In this section, we use two distinct 1D CMFGEN models to build an asymmetric ejecta. The ejecta are symmetric with respect to the equatorial plane so it corresponds to a bipolar explosion in which a cone of opening angle 50 deg along the symmetry axis is characterized by distinct properties relative to lower latitudes. In our setup, the difference is the steeper density fall-off beyond about 10 000 km s⁻¹ and the larger ⁵⁶Ni content within the H-rich layers of the ejecta (see Fig. 3). In the context of polarization, the main impact of the ⁵⁶Ni enhancement is not the change in opacity or abundance (both have a minor influence) but instead the boost it induces to the density of free electrons (the mass density below about 10 000km s⁻¹ hardly changes with angle, so the impact is on the ionization). Hence, there is at least one source of asymmetry at any given velocity, which implies that this setup may produce a net polarization at any epoch. The initial conditions used in this case are presented in detail in Sect. 3.2.3, to which we refer the reader for additional information (see also Figs. 3−4).

One way to characterize the asymmetry of our ejecta is by comparing the photospheric radius along the pole and along the equator. Although our hybrid model is made of the same combination of 1D ejecta at all epochs computed, the gas properties evolve and in a distinct way along the polar and the equatorial directions. The ⁵⁶Ni enhancement affects mostly the innermost ejecta layers, so the asymmetry should be weak early on and grow as the inner aspherical ejecta layers are revealed by the receding photosphere. Consequently, in our hybrid model, the ratio of polar and equatorial photospheric radii evolves from 1.02, to 1.08, 1.22, 1.36, 1.59, 1.52 and 1.26 as the SN ages from 16.1, to 46.0, 63.0, 71.9, 91.9, 107.9, and 120.0 d.

Another method for illustrating the structure is with the shape factor defined by Brown & McLean (1977) which (together with the optical depth and the inclination) fully describes the continuum polarization properties of an axially-symmetric ejecta illuminated by a point source. In this paper, we introduce a depth-dependent shape factor γ(r) and define it as $$\gamma (r)=\frac{{\displaystyle {\int }_r^{\infty }{\displaystyle {\int }_{-1}^1{N}_e}}(r,\mu ){\mu }^2\text{d}\mu \text{d}r}{{\displaystyle {\int }_r^{\infty }{\displaystyle {\int }_{-1}^1{N}_e}}(r,\mu )\text{d}\mu \text{d}r},$$(8)

where N_e(r, μ) is the free-electron density at (r, μ), and μ is the cosine of the polar angle β). When r = R_min we obtain the expression of the shape factor as in Brown & McLean (1977). Because of the complicated dependence of the emissivities and opacities on depth, no single parameter can fully describe the asymmetric nature of the ejecta. The shape factor (defined as in Eq. (8)) for our hybrid model is shown for all epochs in Fig. 9.

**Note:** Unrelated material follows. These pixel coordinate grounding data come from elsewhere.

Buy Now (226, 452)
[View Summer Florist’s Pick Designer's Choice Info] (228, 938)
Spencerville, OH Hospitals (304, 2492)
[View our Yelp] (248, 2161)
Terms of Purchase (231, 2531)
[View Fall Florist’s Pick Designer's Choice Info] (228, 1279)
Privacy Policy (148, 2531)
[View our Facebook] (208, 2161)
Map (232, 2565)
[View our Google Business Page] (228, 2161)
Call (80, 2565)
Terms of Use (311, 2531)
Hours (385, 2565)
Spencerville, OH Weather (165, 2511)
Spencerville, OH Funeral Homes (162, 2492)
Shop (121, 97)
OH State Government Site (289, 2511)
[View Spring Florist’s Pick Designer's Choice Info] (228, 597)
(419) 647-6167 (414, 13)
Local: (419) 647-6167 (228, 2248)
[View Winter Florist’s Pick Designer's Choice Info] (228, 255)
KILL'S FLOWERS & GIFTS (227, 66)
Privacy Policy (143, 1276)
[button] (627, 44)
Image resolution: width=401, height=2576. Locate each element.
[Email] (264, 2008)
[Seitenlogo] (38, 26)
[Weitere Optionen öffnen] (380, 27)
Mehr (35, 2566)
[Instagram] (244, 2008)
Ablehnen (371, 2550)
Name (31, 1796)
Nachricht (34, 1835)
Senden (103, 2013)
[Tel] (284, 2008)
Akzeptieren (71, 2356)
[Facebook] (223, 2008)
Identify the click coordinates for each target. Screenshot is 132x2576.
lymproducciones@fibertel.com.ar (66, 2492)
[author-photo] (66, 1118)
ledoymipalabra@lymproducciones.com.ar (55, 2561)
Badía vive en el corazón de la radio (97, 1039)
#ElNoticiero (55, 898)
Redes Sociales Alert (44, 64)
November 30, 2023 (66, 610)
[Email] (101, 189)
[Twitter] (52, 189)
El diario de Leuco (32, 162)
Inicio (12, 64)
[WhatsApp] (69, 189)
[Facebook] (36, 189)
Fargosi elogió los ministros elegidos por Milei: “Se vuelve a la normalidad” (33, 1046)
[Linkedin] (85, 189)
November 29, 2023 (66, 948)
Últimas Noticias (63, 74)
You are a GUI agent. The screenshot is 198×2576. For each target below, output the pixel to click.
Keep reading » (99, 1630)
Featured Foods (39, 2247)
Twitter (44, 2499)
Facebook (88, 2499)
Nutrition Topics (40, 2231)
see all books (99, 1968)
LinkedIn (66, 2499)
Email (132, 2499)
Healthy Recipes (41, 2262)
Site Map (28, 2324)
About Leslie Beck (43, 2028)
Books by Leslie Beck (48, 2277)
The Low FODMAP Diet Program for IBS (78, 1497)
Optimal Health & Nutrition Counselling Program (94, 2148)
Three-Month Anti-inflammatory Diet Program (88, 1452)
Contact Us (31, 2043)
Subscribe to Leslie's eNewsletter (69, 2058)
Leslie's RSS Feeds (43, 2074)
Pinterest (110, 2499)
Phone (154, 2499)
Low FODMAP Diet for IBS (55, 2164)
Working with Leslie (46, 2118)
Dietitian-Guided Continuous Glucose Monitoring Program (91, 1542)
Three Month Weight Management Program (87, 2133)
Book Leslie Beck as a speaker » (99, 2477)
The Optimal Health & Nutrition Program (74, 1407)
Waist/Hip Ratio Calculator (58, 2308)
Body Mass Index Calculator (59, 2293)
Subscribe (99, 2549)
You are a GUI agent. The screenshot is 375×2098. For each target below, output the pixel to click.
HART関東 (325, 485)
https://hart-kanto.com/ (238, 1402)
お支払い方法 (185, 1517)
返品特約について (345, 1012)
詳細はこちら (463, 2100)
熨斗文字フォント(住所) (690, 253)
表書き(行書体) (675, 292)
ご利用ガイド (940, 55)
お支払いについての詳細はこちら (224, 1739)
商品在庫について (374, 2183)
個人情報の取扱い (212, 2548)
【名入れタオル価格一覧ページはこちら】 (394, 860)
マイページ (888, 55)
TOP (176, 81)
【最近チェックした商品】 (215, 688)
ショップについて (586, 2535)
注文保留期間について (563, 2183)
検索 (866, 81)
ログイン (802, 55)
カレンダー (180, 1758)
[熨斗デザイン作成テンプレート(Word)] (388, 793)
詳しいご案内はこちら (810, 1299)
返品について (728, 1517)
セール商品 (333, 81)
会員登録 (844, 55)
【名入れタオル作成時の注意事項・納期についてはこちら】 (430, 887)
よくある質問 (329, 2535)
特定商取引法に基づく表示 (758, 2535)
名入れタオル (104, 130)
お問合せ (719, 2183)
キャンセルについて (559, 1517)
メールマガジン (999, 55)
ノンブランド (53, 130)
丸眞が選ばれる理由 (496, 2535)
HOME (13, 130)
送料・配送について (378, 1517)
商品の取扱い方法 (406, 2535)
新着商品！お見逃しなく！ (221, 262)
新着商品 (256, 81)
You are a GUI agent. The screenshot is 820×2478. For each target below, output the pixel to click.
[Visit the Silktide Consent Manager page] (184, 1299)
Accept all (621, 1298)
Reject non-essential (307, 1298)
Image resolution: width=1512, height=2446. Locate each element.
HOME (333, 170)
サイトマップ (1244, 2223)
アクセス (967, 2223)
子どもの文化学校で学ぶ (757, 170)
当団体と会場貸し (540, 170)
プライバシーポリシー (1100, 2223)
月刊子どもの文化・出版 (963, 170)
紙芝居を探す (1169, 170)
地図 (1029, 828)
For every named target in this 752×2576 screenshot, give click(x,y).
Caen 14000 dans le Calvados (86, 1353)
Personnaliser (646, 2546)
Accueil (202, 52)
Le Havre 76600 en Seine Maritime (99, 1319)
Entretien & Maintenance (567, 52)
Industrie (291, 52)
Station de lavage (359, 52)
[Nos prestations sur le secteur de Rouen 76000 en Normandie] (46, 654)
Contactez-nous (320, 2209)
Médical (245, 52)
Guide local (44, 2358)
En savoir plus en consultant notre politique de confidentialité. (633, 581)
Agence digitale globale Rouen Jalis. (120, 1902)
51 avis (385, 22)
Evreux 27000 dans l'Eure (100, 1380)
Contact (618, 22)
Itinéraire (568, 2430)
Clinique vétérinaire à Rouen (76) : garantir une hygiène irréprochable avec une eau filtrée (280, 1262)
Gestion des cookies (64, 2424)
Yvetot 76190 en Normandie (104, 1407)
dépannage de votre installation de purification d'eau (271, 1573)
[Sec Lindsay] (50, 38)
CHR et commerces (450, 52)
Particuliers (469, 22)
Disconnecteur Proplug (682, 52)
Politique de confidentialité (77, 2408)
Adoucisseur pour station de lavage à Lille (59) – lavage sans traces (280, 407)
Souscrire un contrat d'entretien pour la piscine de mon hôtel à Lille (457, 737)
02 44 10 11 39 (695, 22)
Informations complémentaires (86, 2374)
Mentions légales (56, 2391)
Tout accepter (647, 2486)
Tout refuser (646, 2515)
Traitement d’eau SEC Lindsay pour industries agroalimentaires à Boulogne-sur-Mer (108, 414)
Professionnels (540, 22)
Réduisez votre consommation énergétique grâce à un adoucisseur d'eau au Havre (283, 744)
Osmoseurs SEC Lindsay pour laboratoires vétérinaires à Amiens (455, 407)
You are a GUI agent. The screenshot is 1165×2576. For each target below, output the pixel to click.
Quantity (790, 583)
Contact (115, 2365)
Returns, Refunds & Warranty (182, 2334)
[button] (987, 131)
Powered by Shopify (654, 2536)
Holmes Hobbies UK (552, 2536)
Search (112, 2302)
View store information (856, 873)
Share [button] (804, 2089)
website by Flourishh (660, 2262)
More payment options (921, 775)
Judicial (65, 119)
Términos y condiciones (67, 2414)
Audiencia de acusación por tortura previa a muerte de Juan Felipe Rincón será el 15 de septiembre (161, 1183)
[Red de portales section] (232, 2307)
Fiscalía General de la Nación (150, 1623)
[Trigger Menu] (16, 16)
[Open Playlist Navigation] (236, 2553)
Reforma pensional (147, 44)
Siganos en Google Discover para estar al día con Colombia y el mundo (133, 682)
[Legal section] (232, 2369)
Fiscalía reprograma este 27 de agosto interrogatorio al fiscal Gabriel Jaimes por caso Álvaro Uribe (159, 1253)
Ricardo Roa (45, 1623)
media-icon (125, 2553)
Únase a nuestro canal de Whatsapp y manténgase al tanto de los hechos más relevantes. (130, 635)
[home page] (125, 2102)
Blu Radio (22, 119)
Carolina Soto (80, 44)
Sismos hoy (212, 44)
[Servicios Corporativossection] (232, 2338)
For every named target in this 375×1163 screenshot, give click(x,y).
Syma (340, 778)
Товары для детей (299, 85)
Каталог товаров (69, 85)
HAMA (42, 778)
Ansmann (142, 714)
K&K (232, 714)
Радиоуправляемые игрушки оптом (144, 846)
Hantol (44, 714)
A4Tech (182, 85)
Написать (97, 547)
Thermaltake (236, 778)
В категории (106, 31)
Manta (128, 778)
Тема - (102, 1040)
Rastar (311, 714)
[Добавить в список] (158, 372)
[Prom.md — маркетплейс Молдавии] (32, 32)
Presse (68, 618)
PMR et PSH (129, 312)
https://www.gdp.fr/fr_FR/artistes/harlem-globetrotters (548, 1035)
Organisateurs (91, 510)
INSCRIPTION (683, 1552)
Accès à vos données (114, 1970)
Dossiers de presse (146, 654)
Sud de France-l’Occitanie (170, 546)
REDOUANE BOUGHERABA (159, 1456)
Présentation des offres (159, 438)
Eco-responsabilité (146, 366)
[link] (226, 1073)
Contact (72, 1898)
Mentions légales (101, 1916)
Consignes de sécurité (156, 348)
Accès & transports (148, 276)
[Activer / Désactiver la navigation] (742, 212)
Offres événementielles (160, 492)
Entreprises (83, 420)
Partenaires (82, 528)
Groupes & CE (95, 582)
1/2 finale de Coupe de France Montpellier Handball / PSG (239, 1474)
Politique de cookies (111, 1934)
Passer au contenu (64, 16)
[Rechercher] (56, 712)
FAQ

Thus revealed, the level of asymmetry of the free-electron density distribution is modest at early times, but continuously grows as time progresses. This arises because the ionization level is naturally higher early on, irrespective of decay heating⁶. However, when the ejecta recombine, the excess decay heating around 4000 km s⁻¹ and within the opening angle β_1∕2 generates a local enhancement in free-electron density. The contrast grows in this region at all epochs and should boost the polarization level as time passes. Another striking property is that the asymmetry, as revealed by the shape factor, is really confined within the regions beyond 2000 km s⁻¹, which are Hrich. In contrast, the metal-rich core is moderately asymmetric.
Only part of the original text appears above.